#### Exercise prompt
Among the entries below, take the line with "Where should I click to: Click" and the line with "The image size is (1021, 710).", and output them and every line between them exactly, with nothing else.

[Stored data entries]
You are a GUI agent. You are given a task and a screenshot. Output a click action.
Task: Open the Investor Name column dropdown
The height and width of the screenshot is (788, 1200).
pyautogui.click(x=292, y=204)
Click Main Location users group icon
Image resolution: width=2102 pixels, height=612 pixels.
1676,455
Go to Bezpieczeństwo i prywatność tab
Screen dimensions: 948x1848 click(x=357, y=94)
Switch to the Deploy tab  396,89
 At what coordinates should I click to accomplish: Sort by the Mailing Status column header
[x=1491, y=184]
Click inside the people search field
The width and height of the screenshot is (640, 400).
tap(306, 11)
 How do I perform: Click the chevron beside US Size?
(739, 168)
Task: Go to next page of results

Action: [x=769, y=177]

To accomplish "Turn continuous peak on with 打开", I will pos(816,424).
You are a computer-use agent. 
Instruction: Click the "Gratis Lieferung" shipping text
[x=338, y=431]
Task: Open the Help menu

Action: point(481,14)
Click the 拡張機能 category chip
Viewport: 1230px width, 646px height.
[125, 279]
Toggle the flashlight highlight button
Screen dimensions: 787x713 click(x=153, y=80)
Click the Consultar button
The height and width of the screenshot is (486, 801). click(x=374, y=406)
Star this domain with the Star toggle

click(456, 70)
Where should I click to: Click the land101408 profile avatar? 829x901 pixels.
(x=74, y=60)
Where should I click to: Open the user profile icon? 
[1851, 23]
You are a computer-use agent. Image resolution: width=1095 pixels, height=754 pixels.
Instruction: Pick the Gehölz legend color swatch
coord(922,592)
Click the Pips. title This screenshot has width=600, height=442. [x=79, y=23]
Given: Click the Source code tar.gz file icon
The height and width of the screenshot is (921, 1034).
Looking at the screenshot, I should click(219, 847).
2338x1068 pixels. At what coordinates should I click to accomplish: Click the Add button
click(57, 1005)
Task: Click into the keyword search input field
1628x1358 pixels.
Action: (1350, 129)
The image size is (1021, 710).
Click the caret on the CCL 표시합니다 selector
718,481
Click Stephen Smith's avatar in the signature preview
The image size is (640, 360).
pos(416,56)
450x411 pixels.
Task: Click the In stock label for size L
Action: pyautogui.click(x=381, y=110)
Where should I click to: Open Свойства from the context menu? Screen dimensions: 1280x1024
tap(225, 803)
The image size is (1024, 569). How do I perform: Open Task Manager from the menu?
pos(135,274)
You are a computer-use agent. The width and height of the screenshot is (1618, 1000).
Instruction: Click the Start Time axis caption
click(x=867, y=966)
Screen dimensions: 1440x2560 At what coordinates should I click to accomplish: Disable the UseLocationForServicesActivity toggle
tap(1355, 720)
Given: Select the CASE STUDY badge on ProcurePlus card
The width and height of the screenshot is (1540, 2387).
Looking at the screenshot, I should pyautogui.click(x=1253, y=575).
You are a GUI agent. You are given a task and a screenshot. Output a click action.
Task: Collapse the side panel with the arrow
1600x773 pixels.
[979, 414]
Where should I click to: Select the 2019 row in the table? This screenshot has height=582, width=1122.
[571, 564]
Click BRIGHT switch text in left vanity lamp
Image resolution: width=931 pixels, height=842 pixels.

#### Answer space
Where should I click to: Click the land101408 profile avatar? 829x901 pixels.
(x=74, y=60)
Where should I click to: Open the user profile icon? 
[1851, 23]
You are a computer-use agent. Image resolution: width=1095 pixels, height=754 pixels.
Instruction: Pick the Gehölz legend color swatch
coord(922,592)
Click the Pips. title This screenshot has width=600, height=442. [x=79, y=23]
Given: Click the Source code tar.gz file icon
The height and width of the screenshot is (921, 1034).
Looking at the screenshot, I should click(219, 847).
2338x1068 pixels. At what coordinates should I click to accomplish: Click the Add button
click(57, 1005)
Task: Click into the keyword search input field
1628x1358 pixels.
Action: (1350, 129)
The image size is (1021, 710).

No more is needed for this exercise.